M. de Cauroy, ruë Briboucher, tient magasin de Bijouteries et Coffres d’Angleterre[14], de Porcelaines, de Pagottes[15], de terre cizelées et de Meubles de la Chine[16].

[14] Ces « articles » anglais furent longtemps à la mode. Le 30 juillet 1743, un privilége de dix ans fut accordé à Claude-Imbert Gérin, qui s’établit rue de Charenton, pour fabriquer « toutes sortes de fayences, à l’imitation de celles d’Angleterre. »

[15] Pour « pagodes. » C’étoit une des chinoiseries les plus recherchées. Au siècle suivant, Gersaint, le fameux marchand de curiosités, en avoit fait son enseigne. Voici le texte de l’adresse que M. de Caylus avoit gravée pour lui, en 1740 : « à La Pagode, Gersaint, marchand jouaillier sur le Pont-Notre-Dame, vend toute sorte de clainquaillerie nouvelle et de goût, bijoux, glaces, tableaux de cabinet, pagodes, vernis et porcelaines au Japon, coquillages et autres morceaux d’histoire naturelle, cailloux, agathes, et généralement toutes marchandises curieuses et étrangères.

[16] Cet art. est un peu différent dans l’édit. de 1691, p. 24. Après une liste à peu près pareille à celle qui commence ce chapitre, mais moins longue, on y lit : « Ces marchands vendent des porcelaines, des meubles de la Chine et des terres cizelées en détail, mais on en trouve en gros chez M. Du Cauroy, à la ville d’Anvers, rue Briboucher », c’est-à-dire, comme on sait, rue Aubry-le-Boucher.

M. de la Cousture, Cloitre S. Nicolas du Louvre, a un particulier talent pour damasquiner sur l’acier[17] en Figures et Ornemens de la Chine.

[17] Cet art de damasquiner n’étoit pas nouveau chez nous, mais il avoit été singulièrement perfectionné par un des maîtres de La Cousture, nommé ici, le fourbisseur parisien Cursinet, mort vers 1670. « Il a fait, dit Félibien, Des principes d’architecture, 1676, in-4o, p. 455, des ouvrages incomparables en cette sorte de travail, tant pour le dessin, que pour la belle manière d’appliquer son or, et cizeler de relief par dessus. »

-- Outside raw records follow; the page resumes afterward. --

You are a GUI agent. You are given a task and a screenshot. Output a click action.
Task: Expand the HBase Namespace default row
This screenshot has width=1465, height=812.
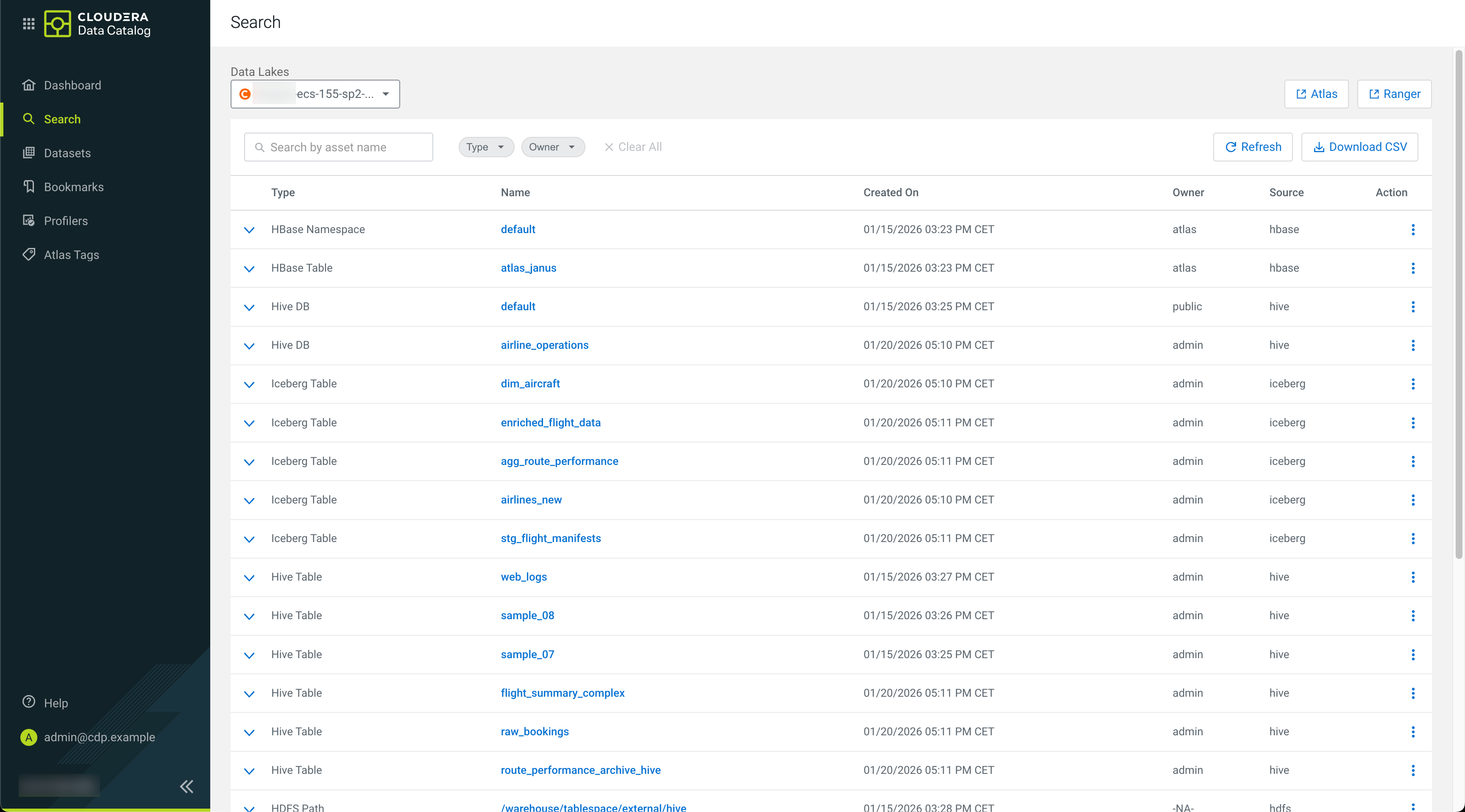pos(249,230)
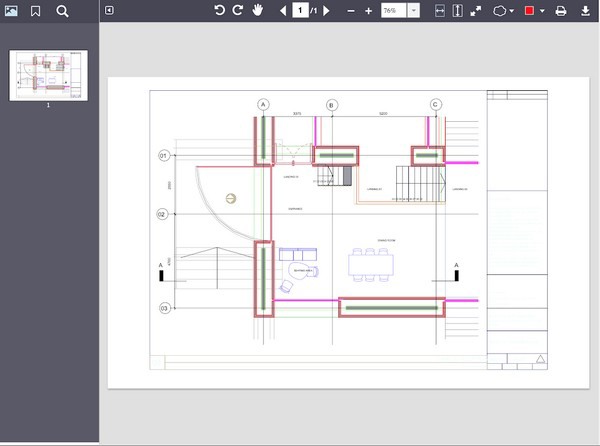Go to the previous page

tap(282, 11)
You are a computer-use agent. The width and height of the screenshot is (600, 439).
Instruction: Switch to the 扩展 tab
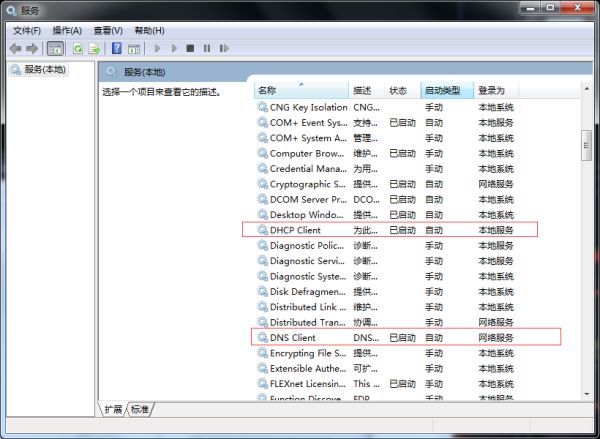(113, 409)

Le Sieur Salé Peintre, rue de la Ferronnerie, dit avoir trouvé un secret d’Optique qui fait voir dans un Tableau toutes autres Figures que celles qui y sont peintes, et même au gré des Spectateurs.

Le Sieur l’Arche Fondeur et Cizeleur en Bronze, qui est fort renommé pour les Figures de Cabinet, demeure rue des Ciseaux, prés l’Abbaye saint Germain ; il donne une couleur de bronze antique aux figures modernes[18].

[18] Il se servoit de purpurine, ou bronze moulu, qui s’appliquoit soit à l’huile soit au vernis.

Les Sieurs Vilaine, rue Neuve saint Mederic, et la Pierre, quay des Orfèvres, ont un particulier talent pour bien nettoyer les Tableaux.